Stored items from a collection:

[start]

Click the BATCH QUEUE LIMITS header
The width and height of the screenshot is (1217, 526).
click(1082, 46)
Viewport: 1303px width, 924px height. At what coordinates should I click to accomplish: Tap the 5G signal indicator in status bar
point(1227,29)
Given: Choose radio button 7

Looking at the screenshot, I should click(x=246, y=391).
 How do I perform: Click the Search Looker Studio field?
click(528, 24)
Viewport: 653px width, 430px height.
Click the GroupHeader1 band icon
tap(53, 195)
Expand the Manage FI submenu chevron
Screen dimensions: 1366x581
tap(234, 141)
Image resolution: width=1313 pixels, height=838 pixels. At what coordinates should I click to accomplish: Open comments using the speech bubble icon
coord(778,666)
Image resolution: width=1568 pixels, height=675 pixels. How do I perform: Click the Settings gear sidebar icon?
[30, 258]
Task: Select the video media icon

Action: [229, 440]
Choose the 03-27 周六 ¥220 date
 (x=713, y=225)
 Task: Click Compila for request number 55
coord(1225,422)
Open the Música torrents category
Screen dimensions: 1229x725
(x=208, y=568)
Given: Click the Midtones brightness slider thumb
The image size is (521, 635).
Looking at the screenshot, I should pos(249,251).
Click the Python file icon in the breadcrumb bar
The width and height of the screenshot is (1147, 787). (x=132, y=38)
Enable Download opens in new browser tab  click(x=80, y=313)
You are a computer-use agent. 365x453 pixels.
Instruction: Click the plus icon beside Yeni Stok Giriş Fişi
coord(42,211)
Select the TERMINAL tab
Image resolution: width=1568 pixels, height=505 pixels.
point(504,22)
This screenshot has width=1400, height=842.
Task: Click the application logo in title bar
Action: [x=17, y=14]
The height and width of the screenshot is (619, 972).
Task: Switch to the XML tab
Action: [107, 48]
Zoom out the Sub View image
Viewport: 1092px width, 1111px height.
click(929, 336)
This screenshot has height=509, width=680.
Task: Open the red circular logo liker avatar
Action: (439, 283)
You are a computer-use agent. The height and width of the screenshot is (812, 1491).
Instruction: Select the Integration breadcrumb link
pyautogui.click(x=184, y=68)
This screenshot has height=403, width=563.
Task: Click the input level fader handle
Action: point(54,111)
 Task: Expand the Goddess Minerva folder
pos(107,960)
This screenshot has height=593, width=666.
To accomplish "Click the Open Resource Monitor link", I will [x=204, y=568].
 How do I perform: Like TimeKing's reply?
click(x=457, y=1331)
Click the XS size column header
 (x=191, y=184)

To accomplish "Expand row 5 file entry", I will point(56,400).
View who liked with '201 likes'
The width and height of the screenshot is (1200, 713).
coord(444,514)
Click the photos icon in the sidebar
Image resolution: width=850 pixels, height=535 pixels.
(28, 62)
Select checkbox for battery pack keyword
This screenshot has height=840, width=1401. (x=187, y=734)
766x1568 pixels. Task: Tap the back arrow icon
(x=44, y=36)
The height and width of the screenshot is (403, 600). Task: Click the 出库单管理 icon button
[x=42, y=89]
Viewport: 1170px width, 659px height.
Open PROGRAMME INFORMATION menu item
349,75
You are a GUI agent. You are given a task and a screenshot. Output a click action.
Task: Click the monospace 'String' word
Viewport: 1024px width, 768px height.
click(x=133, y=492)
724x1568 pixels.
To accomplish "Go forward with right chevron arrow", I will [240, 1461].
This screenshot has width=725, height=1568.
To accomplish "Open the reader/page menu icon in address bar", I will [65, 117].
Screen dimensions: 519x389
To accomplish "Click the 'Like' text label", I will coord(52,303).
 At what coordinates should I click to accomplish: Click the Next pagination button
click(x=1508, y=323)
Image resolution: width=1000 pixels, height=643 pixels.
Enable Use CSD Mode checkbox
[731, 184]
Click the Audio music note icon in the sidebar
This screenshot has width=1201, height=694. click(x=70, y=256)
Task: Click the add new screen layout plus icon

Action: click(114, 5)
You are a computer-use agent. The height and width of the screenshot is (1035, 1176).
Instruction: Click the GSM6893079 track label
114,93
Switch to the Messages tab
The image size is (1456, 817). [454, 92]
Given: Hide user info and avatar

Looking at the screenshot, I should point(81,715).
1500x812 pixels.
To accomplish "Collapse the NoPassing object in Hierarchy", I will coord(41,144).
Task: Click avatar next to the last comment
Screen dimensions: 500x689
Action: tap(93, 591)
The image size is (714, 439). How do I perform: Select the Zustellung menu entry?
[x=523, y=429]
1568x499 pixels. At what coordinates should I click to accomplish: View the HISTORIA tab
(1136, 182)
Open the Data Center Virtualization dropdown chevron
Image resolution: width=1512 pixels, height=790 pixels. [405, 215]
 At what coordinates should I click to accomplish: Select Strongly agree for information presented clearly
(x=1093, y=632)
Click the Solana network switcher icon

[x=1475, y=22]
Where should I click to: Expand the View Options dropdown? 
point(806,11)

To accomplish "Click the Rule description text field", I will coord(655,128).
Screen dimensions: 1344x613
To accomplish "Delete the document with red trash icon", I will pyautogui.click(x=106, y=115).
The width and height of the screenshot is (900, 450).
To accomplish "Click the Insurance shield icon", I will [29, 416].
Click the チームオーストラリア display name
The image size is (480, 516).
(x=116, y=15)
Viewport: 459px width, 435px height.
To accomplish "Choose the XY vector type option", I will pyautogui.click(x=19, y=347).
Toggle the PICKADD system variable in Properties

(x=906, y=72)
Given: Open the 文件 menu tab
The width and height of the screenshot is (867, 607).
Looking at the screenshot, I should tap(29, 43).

[end]

### WHAT THE EXERCISE ASKS
Rewrite the material with "Where should I click to" changed to "Where do I click to" wherever it appears, keeping everything else unchanged.

### RESULT FOR THIS TASK
Click the BATCH QUEUE LIMITS header
The width and height of the screenshot is (1217, 526).
click(1082, 46)
Viewport: 1303px width, 924px height. At what coordinates should I click to accomplish: Tap the 5G signal indicator in status bar
point(1227,29)
Given: Choose radio button 7

Looking at the screenshot, I should click(x=246, y=391).
 How do I perform: Click the Search Looker Studio field?
click(528, 24)
Viewport: 653px width, 430px height.
Click the GroupHeader1 band icon
tap(53, 195)
Expand the Manage FI submenu chevron
Screen dimensions: 1366x581
tap(234, 141)
Image resolution: width=1313 pixels, height=838 pixels. At what coordinates should I click to accomplish: Open comments using the speech bubble icon
coord(778,666)
Image resolution: width=1568 pixels, height=675 pixels. How do I perform: Click the Settings gear sidebar icon?
[30, 258]
Task: Select the video media icon

Action: [229, 440]
Choose the 03-27 周六 ¥220 date
 (x=713, y=225)
 Task: Click Compila for request number 55
coord(1225,422)
Open the Música torrents category
Screen dimensions: 1229x725
(x=208, y=568)
Given: Click the Midtones brightness slider thumb
The image size is (521, 635).
Looking at the screenshot, I should pos(249,251).
Click the Python file icon in the breadcrumb bar
The width and height of the screenshot is (1147, 787). (x=132, y=38)
Enable Download opens in new browser tab  click(x=80, y=313)
You are a computer-use agent. 365x453 pixels.
Instruction: Click the plus icon beside Yeni Stok Giriş Fişi
coord(42,211)
Select the TERMINAL tab
Image resolution: width=1568 pixels, height=505 pixels.
point(504,22)
This screenshot has width=1400, height=842.
Task: Click the application logo in title bar
Action: [x=17, y=14]
The height and width of the screenshot is (619, 972).
Task: Switch to the XML tab
Action: [107, 48]
Zoom out the Sub View image
Viewport: 1092px width, 1111px height.
click(929, 336)
This screenshot has height=509, width=680.
Task: Open the red circular logo liker avatar
Action: (439, 283)
You are a computer-use agent. The height and width of the screenshot is (812, 1491).
Instruction: Select the Integration breadcrumb link
pyautogui.click(x=184, y=68)
This screenshot has height=403, width=563.
Task: Click the input level fader handle
Action: point(54,111)
 Task: Expand the Goddess Minerva folder
pos(107,960)
This screenshot has height=593, width=666.
To accomplish "Click the Open Resource Monitor link", I will [x=204, y=568].
 How do I perform: Like TimeKing's reply?
click(x=457, y=1331)
Click the XS size column header
 (x=191, y=184)

To accomplish "Expand row 5 file entry", I will point(56,400).
View who liked with '201 likes'
The width and height of the screenshot is (1200, 713).
coord(444,514)
Click the photos icon in the sidebar
Image resolution: width=850 pixels, height=535 pixels.
(28, 62)
Select checkbox for battery pack keyword
This screenshot has height=840, width=1401. (x=187, y=734)
766x1568 pixels. Task: Tap the back arrow icon
(x=44, y=36)
The height and width of the screenshot is (403, 600). Task: Click the 出库单管理 icon button
[x=42, y=89]
Viewport: 1170px width, 659px height.
Open PROGRAMME INFORMATION menu item
349,75
You are a GUI agent. You are given a task and a screenshot. Output a click action.
Task: Click the monospace 'String' word
Viewport: 1024px width, 768px height.
click(x=133, y=492)
724x1568 pixels.
To accomplish "Go forward with right chevron arrow", I will [240, 1461].
This screenshot has width=725, height=1568.
To accomplish "Open the reader/page menu icon in address bar", I will [65, 117].
Screen dimensions: 519x389
To accomplish "Click the 'Like' text label", I will coord(52,303).
 At what coordinates should I click to accomplish: Click the Next pagination button
click(x=1508, y=323)
Image resolution: width=1000 pixels, height=643 pixels.
Enable Use CSD Mode checkbox
[731, 184]
Click the Audio music note icon in the sidebar
This screenshot has width=1201, height=694. click(x=70, y=256)
Task: Click the add new screen layout plus icon

Action: click(114, 5)
You are a computer-use agent. The height and width of the screenshot is (1035, 1176).
Instruction: Click the GSM6893079 track label
114,93
Switch to the Messages tab
The image size is (1456, 817). [454, 92]
Given: Hide user info and avatar

Looking at the screenshot, I should point(81,715).
1500x812 pixels.
To accomplish "Collapse the NoPassing object in Hierarchy", I will coord(41,144).
Task: Click avatar next to the last comment
Screen dimensions: 500x689
Action: tap(93, 591)
The image size is (714, 439). How do I perform: Select the Zustellung menu entry?
[x=523, y=429]
1568x499 pixels. At what coordinates should I click to accomplish: View the HISTORIA tab
(1136, 182)
Open the Data Center Virtualization dropdown chevron
Image resolution: width=1512 pixels, height=790 pixels. [405, 215]
 At what coordinates should I click to accomplish: Select Strongly agree for information presented clearly
(x=1093, y=632)
Click the Solana network switcher icon

[x=1475, y=22]
Where do I click to: Expand the View Options dropdown? 
point(806,11)

To accomplish "Click the Rule description text field", I will coord(655,128).
Screen dimensions: 1344x613
To accomplish "Delete the document with red trash icon", I will pyautogui.click(x=106, y=115).
The width and height of the screenshot is (900, 450).
To accomplish "Click the Insurance shield icon", I will [29, 416].
Click the チームオーストラリア display name
The image size is (480, 516).
(x=116, y=15)
Viewport: 459px width, 435px height.
To accomplish "Choose the XY vector type option", I will pyautogui.click(x=19, y=347).
Toggle the PICKADD system variable in Properties

(x=906, y=72)
Given: Open the 文件 menu tab
The width and height of the screenshot is (867, 607).
Looking at the screenshot, I should tap(29, 43).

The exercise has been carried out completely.